Hostile commentaries on Chavez most usually emanate from the US and western Europe, which is bewildering given the parlous state of economies in these regions. Venezuela’s total debt stands at $100 billion, as opposed to the $2.43 trillion debt of Spain, the $2.49 trillion debt of the Italian state and the thumping $16 trillion US debt. The ratio of government debt to GDP for Venezuela is a modest and manageable 45.5%, which contrasts with the 79% figure for Israel, 85% level of the UK and 211.7% in Japan. And while the February devaluation is read from one side as indicative of economic mismanagement, the move has increased the state’s net revenues by almost 4% of GDP ($13bn), reduced the domestic debt from $42.9bn to $29.3bn, increased the value of oil export earnings and eased the pressure of the fiscal deficit. And while the profits of foreign firms operating in Venezuela have been eroded by the devaluation, not all capitalist investors and speculators are reeling. Holders of dollar denominated Venezuelan bonds are enjoying boom times.

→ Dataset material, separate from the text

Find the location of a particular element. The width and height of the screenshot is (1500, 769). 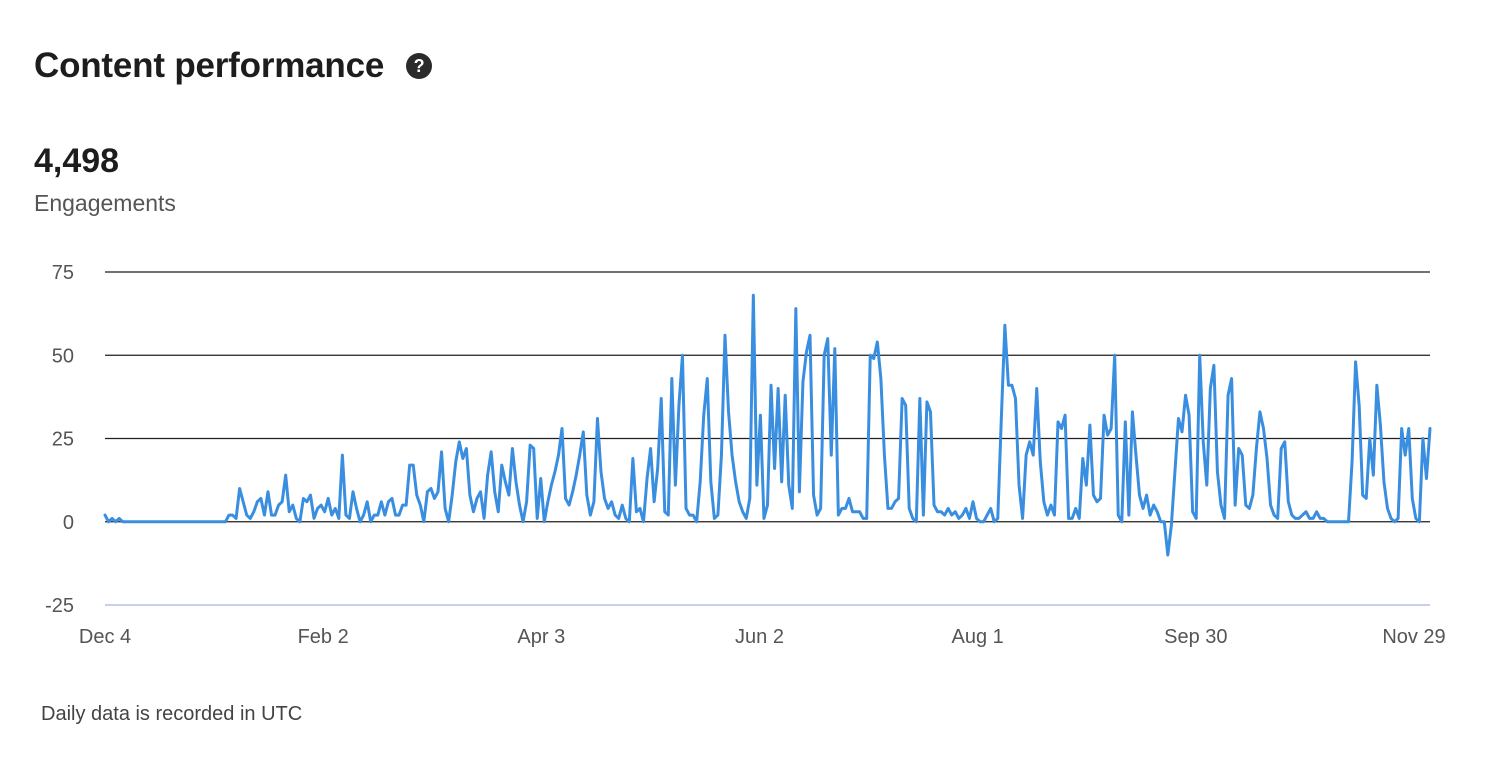

x-axis-ticks: Dec 4 Feb 2 Apr 3 Jun 2 Aug 1 Sep 30 Nov 29 is located at coordinates (762, 637).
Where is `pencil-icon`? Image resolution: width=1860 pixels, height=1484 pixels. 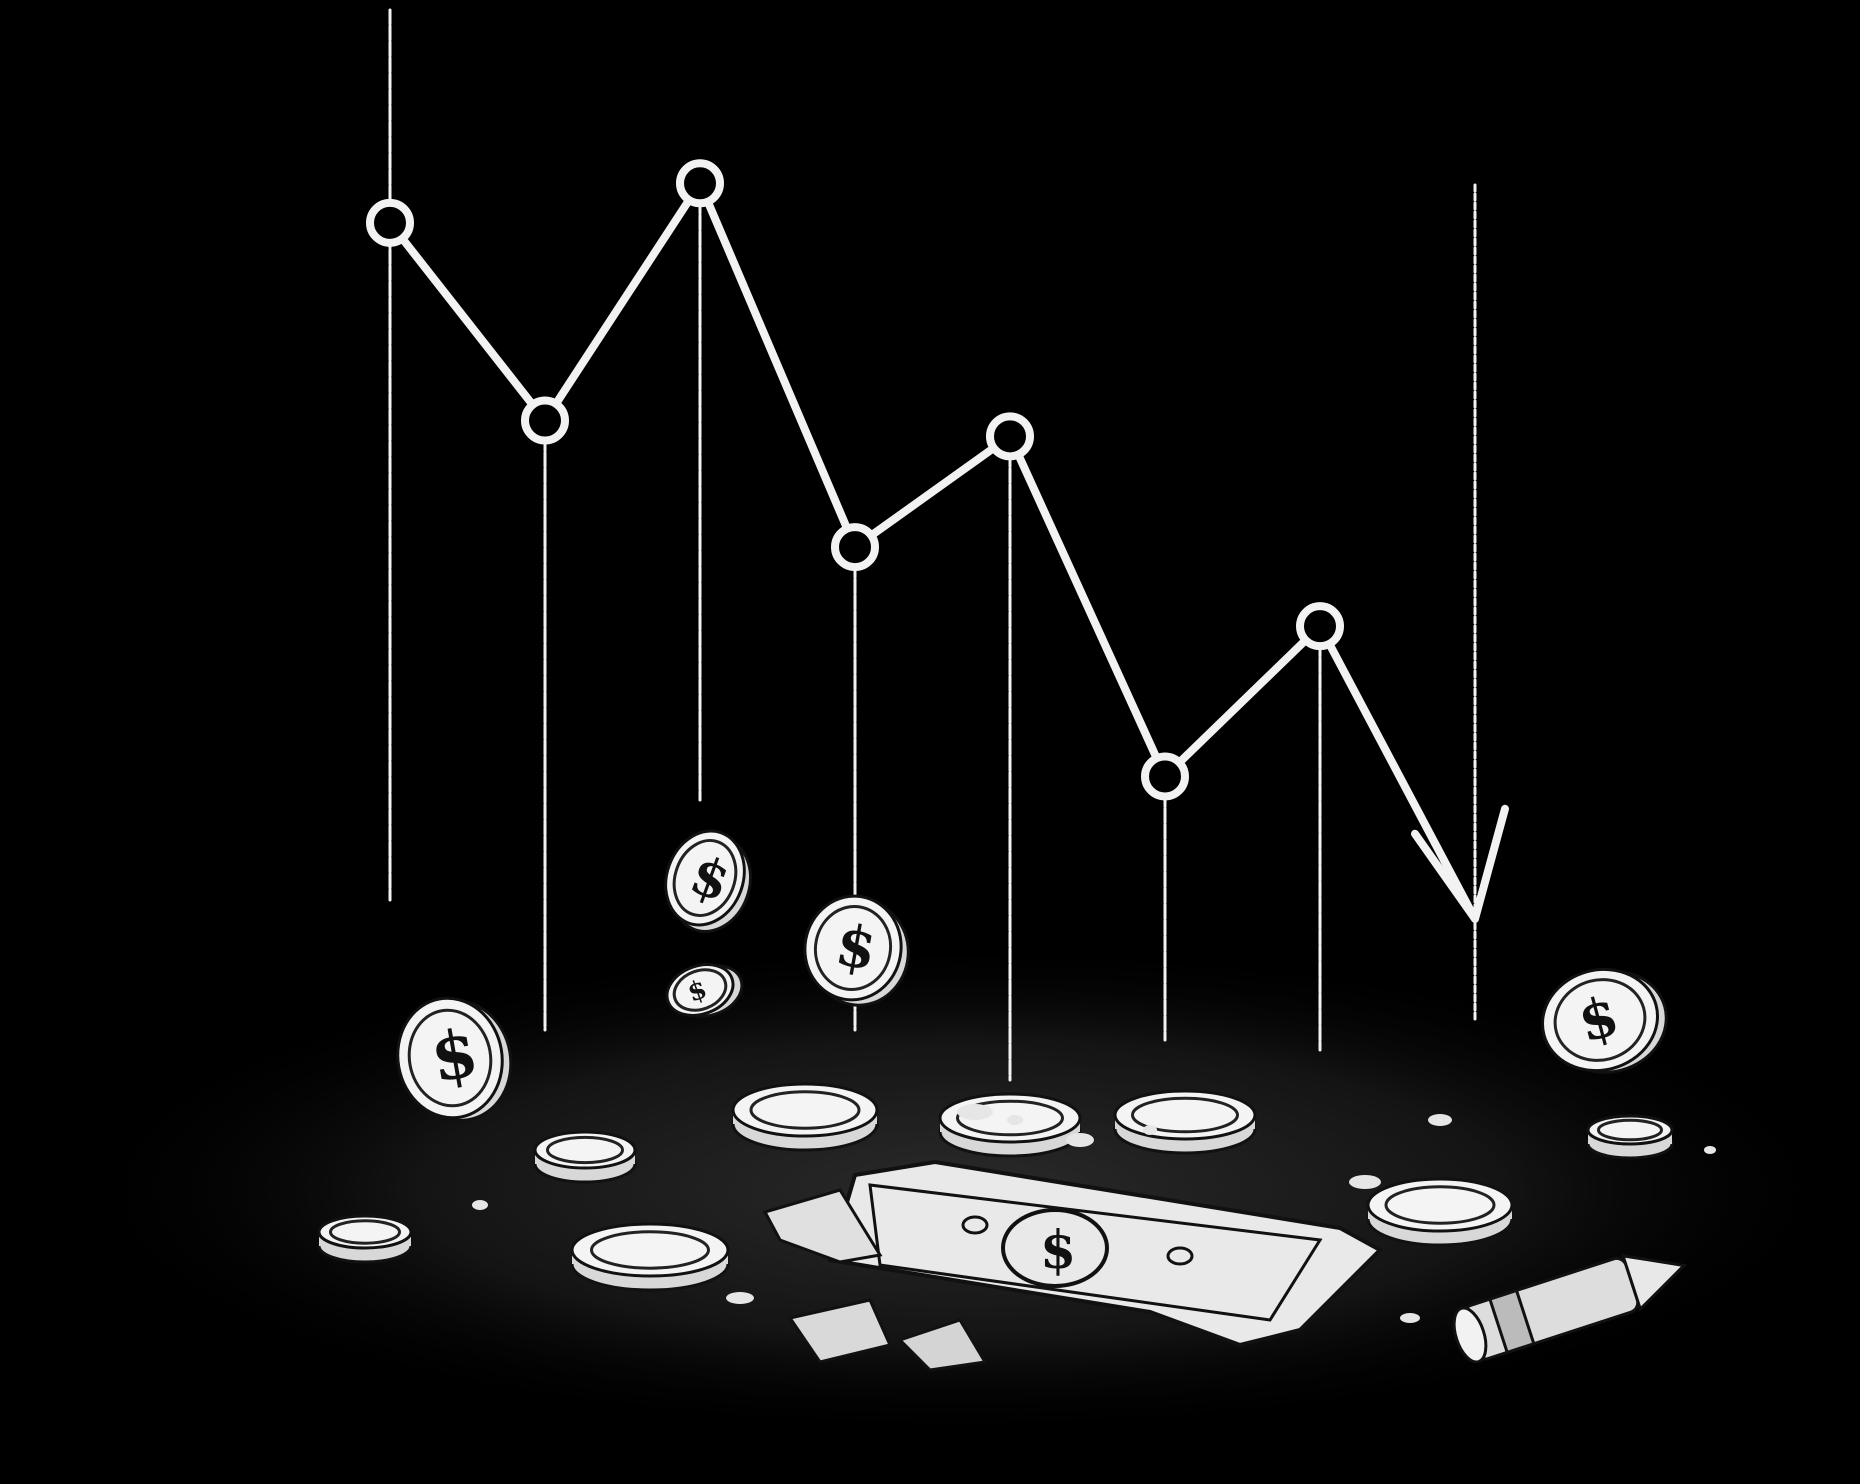
pencil-icon is located at coordinates (1570, 1308).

The benefit of comparative analysis and reflection when evaluating Chavez’s legacy should be extended to assessment of the progress made in addressing poverty. For example, Miami Republican Congressman Connie Mack welcomed the death of Chavez, a man he and others of neoconservative persuasion claim ‘stole the wealth of his countrymen’. But the energies spent by US politicians deriding the poverty reduction achievements in Venezuela might be better spent focusing on the domestic situation in their home country, where the Foundation for Child Development recently reported one in five children live below the poverty line. The impact of the US financial crisis has wiped out the income growth gains of the 1990s, with the percentage of children living in families below the poverty level increasing from 15.6% in 2001 to 21.4% in 2011. During the recent boom years of America’s growth, never was it asked if it was sustainable for the rich to continue increasing their wealth. It would seem sustainability is only questioned when initiatives are pro-poor.

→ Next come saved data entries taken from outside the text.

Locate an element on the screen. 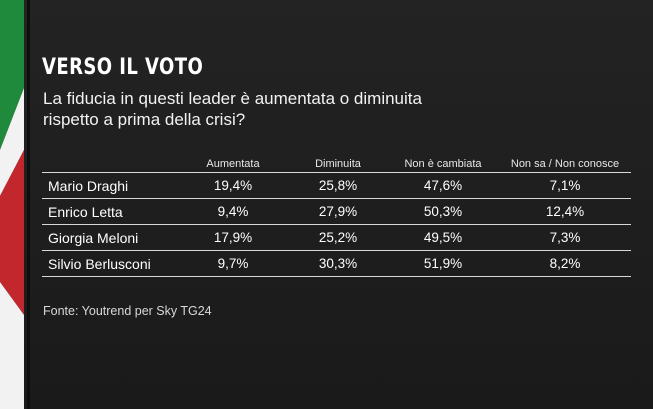 The width and height of the screenshot is (653, 409). value-aumentata: 9,4% is located at coordinates (233, 212).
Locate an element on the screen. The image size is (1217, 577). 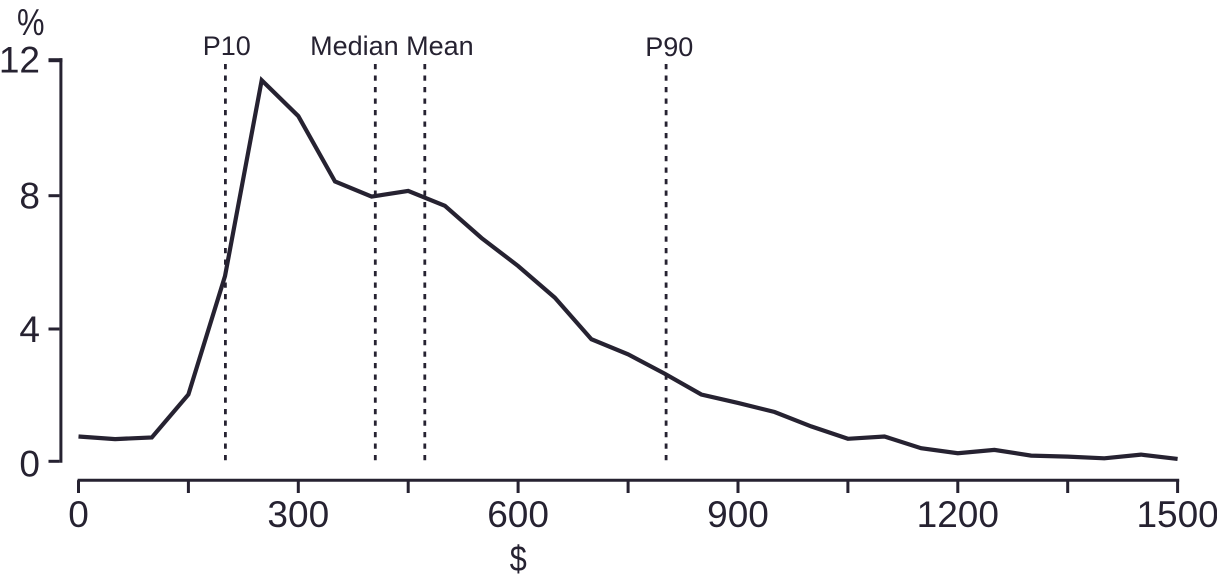
svg-text: 4 is located at coordinates (30, 330).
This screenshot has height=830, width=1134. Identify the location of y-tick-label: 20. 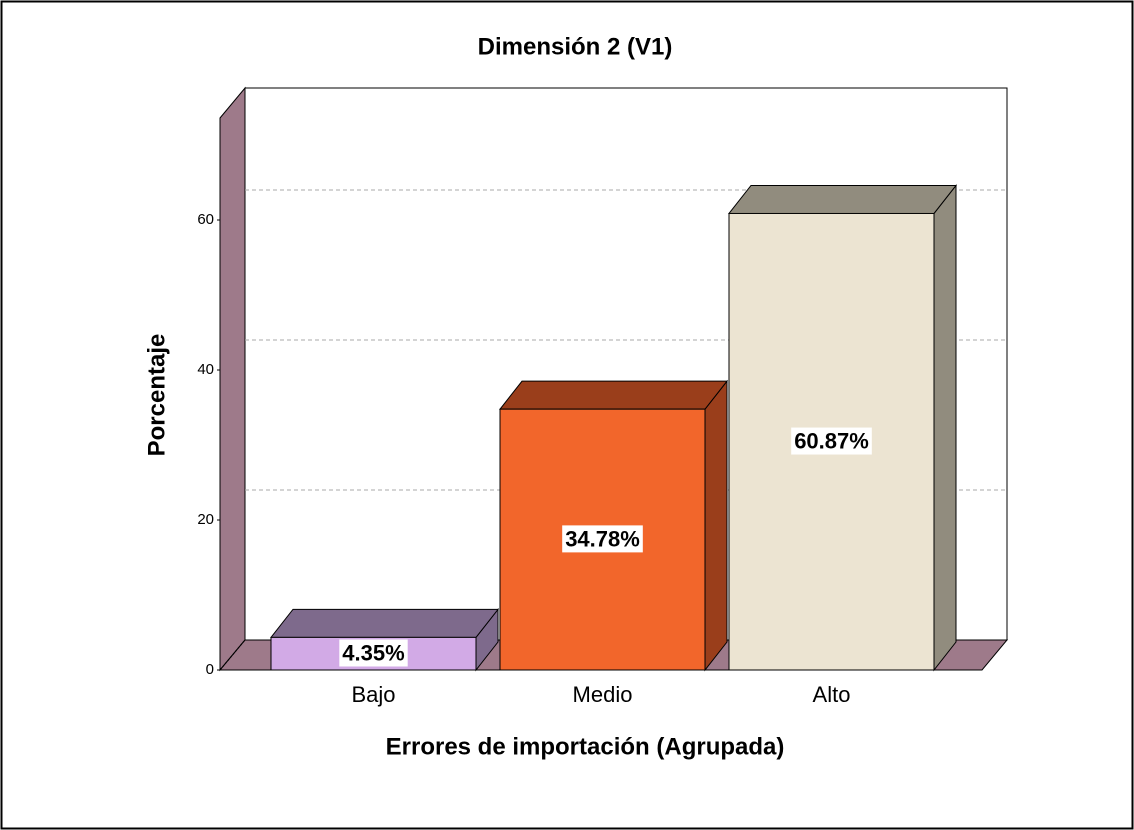
(206, 520).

While the US congress fiddled during the Bush years and Obama’s first term, its relations with Latin America burned. Looking at the economic position of the US, Venezuela’s strategy of diversifying commercial ties from its Northern neighbour appears inherently rational. And it is not only Venezuela that sees the US as an economic albatross. Chile, Brazil, Mexico and other Latin American states have forged ties with China, Iran and Russia over recent years. The difference is that Venezuela’s economic expansion is spuriously linked to political provocation of America. But like its regional counterparts, Venezuela is eager to exploit the trade and investment opportunities presented by emerging and emerged economies and by public rather than private sector partners.
Evaluating Chavez’s economic legacy thus requires consideration of broader historical and international factors. Moreover an economic model that does not seek to be judged by the opportunities for private sector growth or profit repatriation should not be evaluated on that basis. The logic of the government’s economic strategy is a factor of its end goal: Twenty First Century Socialism. Without doubt there are economic pressures that will have to be addressed by Chavez’s successor, but assessment of these should not override acknowledgement of the advances that have been made.